**To do:** Please display each line of the data below that contains the word "with".

[Dataset entries start]

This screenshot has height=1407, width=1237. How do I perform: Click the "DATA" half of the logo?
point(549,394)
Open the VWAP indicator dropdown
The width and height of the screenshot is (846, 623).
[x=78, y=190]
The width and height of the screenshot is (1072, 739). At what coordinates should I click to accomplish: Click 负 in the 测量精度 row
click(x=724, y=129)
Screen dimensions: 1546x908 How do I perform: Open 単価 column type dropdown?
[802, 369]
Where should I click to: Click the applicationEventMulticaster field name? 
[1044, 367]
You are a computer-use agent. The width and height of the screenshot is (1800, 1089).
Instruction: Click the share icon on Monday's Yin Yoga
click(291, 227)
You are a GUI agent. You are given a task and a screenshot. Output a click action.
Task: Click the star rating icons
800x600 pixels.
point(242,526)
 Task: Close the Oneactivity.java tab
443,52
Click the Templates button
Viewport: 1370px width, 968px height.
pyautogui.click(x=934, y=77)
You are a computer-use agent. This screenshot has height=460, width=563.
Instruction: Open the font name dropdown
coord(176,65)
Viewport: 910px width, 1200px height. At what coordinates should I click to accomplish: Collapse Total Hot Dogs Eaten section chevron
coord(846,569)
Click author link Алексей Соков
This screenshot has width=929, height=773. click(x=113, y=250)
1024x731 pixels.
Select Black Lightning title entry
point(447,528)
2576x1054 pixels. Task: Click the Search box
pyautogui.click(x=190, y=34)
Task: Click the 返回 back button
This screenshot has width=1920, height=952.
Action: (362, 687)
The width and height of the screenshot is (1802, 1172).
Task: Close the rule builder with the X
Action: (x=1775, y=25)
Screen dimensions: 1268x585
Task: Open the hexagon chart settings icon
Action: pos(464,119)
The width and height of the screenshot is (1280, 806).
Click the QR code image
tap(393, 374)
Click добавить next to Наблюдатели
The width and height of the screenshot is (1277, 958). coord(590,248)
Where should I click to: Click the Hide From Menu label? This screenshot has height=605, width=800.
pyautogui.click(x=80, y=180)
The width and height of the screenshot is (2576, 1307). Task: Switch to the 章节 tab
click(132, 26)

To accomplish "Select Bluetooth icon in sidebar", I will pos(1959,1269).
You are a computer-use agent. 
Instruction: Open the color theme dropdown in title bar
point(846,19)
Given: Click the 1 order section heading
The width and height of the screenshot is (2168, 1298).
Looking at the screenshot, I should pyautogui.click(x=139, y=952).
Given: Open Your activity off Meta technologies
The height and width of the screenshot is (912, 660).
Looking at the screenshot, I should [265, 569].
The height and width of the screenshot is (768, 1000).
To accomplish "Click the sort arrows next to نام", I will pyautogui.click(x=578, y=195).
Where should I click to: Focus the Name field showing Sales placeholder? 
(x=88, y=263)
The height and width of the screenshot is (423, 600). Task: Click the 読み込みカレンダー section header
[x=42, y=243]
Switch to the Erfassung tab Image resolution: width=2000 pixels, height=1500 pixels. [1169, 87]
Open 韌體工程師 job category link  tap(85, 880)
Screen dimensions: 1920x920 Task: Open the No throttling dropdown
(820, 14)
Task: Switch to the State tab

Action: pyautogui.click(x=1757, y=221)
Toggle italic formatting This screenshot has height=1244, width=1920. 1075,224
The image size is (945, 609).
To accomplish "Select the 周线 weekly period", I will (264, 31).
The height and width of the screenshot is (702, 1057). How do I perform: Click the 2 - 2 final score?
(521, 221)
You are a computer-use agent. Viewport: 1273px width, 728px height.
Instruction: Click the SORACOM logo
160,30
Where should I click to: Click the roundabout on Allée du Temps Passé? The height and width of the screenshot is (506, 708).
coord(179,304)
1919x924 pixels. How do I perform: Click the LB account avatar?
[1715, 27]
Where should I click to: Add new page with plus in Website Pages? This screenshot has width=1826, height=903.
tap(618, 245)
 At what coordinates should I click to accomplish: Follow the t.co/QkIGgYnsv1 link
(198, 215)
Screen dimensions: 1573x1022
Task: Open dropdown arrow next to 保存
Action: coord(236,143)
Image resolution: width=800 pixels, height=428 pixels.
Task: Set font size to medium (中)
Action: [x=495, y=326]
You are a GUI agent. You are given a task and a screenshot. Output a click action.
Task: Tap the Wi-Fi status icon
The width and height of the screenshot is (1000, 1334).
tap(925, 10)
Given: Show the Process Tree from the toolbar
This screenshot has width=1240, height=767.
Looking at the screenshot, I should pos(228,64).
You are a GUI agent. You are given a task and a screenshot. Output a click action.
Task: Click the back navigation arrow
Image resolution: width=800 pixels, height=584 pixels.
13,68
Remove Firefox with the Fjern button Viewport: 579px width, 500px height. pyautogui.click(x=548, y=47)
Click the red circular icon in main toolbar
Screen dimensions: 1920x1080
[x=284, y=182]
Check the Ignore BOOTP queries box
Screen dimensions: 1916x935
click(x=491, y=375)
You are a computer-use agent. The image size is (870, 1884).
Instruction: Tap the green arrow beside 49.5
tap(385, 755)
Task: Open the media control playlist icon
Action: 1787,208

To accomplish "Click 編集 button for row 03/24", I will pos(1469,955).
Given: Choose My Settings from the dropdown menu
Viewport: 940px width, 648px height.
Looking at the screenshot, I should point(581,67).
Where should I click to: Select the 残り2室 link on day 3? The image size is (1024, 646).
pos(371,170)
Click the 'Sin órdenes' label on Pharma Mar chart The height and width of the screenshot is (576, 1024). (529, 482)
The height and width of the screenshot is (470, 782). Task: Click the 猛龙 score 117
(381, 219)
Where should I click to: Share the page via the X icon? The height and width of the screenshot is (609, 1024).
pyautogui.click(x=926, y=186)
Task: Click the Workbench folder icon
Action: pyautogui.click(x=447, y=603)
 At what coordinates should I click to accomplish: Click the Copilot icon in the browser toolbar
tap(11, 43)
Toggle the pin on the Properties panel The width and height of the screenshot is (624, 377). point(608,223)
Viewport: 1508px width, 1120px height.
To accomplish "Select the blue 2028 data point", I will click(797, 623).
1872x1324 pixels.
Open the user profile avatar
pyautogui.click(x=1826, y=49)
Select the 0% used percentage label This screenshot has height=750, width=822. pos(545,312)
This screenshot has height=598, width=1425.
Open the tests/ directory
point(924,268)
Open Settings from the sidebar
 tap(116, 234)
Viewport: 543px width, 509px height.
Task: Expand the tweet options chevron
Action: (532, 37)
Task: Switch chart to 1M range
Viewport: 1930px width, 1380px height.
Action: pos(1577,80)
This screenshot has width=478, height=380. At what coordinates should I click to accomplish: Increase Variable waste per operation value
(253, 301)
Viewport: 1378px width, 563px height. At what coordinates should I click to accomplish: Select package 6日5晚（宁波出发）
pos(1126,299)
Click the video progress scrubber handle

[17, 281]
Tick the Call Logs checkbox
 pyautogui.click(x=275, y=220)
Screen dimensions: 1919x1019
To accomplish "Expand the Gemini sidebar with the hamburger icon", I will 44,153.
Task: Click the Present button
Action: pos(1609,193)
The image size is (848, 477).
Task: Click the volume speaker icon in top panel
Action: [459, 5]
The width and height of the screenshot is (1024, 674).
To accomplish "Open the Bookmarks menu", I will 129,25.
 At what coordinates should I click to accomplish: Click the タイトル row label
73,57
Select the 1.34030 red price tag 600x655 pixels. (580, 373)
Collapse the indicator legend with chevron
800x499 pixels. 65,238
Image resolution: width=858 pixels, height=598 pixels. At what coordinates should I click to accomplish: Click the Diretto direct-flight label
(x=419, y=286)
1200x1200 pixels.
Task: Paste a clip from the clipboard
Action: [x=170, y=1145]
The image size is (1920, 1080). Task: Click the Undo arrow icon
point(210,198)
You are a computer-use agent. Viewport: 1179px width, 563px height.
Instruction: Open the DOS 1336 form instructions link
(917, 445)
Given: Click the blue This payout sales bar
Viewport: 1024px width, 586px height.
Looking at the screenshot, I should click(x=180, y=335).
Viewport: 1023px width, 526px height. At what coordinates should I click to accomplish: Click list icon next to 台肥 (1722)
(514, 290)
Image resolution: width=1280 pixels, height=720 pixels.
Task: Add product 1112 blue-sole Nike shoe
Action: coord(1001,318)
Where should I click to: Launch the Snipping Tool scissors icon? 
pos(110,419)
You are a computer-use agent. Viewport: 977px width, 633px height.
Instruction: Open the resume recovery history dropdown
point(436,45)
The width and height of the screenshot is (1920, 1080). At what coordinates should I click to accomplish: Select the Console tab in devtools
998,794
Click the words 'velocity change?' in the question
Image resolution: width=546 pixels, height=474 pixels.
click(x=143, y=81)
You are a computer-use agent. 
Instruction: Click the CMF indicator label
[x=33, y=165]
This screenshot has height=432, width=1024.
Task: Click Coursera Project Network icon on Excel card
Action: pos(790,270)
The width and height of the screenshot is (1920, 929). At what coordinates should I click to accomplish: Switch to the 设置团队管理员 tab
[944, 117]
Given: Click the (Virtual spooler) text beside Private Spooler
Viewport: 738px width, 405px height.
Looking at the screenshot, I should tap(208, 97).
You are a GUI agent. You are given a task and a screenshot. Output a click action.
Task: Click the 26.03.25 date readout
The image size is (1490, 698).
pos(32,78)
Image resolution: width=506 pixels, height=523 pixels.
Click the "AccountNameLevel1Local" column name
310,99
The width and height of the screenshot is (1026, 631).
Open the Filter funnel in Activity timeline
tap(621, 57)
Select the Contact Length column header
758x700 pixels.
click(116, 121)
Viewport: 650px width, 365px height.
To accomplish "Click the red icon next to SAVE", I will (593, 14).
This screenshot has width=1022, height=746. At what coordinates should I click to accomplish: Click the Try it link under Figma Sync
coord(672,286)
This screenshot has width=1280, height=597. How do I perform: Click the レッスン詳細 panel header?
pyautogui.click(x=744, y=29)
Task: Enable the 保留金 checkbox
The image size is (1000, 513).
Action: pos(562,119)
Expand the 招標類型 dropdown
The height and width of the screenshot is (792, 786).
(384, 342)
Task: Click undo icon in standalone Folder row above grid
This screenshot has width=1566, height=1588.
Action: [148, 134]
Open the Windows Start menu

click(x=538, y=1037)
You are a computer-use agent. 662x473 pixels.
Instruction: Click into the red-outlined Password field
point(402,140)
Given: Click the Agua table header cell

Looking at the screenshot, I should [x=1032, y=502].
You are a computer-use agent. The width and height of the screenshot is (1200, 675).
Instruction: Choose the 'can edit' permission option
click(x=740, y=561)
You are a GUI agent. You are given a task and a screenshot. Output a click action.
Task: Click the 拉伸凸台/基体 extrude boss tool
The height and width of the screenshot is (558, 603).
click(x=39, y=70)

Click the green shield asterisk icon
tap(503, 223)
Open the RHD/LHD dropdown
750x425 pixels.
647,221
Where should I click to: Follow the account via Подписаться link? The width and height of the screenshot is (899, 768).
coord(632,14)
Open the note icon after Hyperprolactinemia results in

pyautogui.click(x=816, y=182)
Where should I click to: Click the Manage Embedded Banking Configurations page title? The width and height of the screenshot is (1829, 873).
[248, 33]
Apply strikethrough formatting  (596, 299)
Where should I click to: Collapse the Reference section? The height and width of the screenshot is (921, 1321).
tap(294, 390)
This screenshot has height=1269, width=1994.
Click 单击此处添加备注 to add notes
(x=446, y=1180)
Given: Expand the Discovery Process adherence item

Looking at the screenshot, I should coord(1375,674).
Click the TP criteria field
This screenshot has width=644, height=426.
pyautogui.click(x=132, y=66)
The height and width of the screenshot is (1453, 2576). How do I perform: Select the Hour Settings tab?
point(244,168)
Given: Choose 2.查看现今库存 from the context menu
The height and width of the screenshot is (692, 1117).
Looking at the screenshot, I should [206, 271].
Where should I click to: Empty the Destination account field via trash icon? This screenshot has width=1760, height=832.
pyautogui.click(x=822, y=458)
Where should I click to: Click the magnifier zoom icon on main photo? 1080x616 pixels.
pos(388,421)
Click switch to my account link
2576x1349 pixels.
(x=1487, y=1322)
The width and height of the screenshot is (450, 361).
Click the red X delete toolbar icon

[Dataset entries end]

**Expected output:**
Task: Close the rule builder with the X
Where should I click to: Add new page with plus in Website Pages? This screenshot has width=1826, height=903.
Remove Firefox with the Fjern button Viewport: 579px width, 500px height. pyautogui.click(x=548, y=47)
To accomplish "Expand the Gemini sidebar with the hamburger icon", I will 44,153.
Collapse the indicator legend with chevron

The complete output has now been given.